Whereas: The 5th Amendment to the US Constitution recognizes that the fundamental right of each individual “shall not be held to answer for a capital, or otherwise infamous crime, unless on a presentment or indictment of a Grand Jury, nor shall (they) be compelled in any criminal case to be a witness against himself; nor be deprived of life, liberty, or property, without due process of law; nor shall private property be taken for public use without just compensation.”

Whereas: The 6th Amendment to the US Constitution recognizes that the fundamental right “In all criminal prosecutions, the accused shall enjoy the right to a speedy and public trial, by an impartial jury of the State and district wherein the crime shall have been committed; which district shall have been previously ascertained by law, and to be informed of the nature and cause of the accusation; to be confronted with the witnesses against him; to have compulsory process for obtaining witnesses in his favor; and to have the assistance of counsel for his defense.”

Whereas: The 14th Amendment to the US Constitution provides that “no State shall make or enforce any law which shall abridge the privileges or immunities of citizens of the United States; nor shall any State deprive any person of life, liberty, or property, without due process of law; nor deny to any person within its jurisdiction the equal protection of the laws.”

Whereas: 18 U.S. Code § 242 – Provides punishment for deprivation of rights under color of law or all in the employment of government.

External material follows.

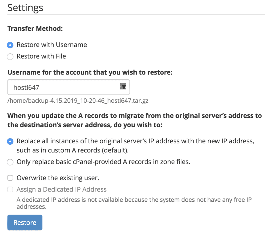Select the "Restore with Username" radio button
This screenshot has width=265, height=235.
click(10, 45)
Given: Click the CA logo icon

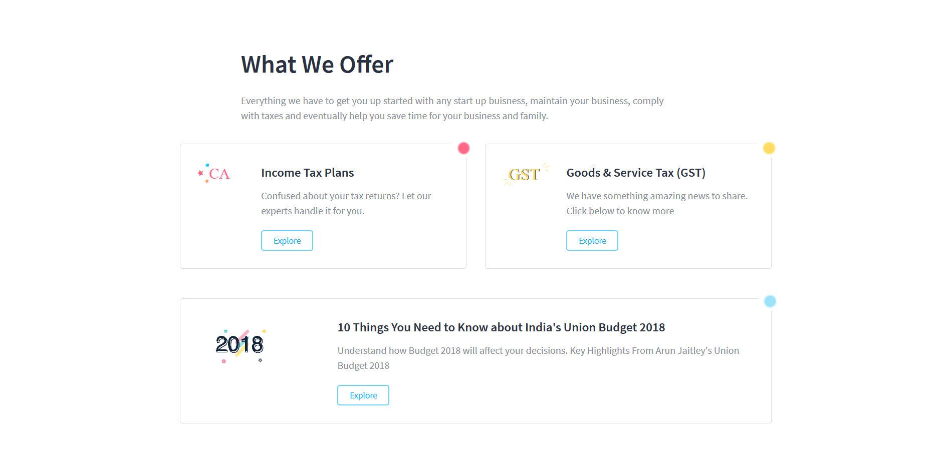Looking at the screenshot, I should click(x=214, y=173).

Now, Therefore: The Libertarian Party of Massachusetts proclaims that the practice of civil asset forfeiture is null, void, notwithstanding and absolutely forbidden within the Commonwealth of Massachusetts, and that any government official practicing civil asset forfeiture henceforth by its name or other imagined usurpation of the people’s rights shall be understood to be in violation of her or his oaths of office, shall be given no deference by the party, and that the Libertarian Party of Massachusetts shall offer support to those who act against and to nullify these unjust practices.

Adopted unanimously (9-0 vote) by the state committee of the Libertarian Party of Massachusetts on July 12, 2022.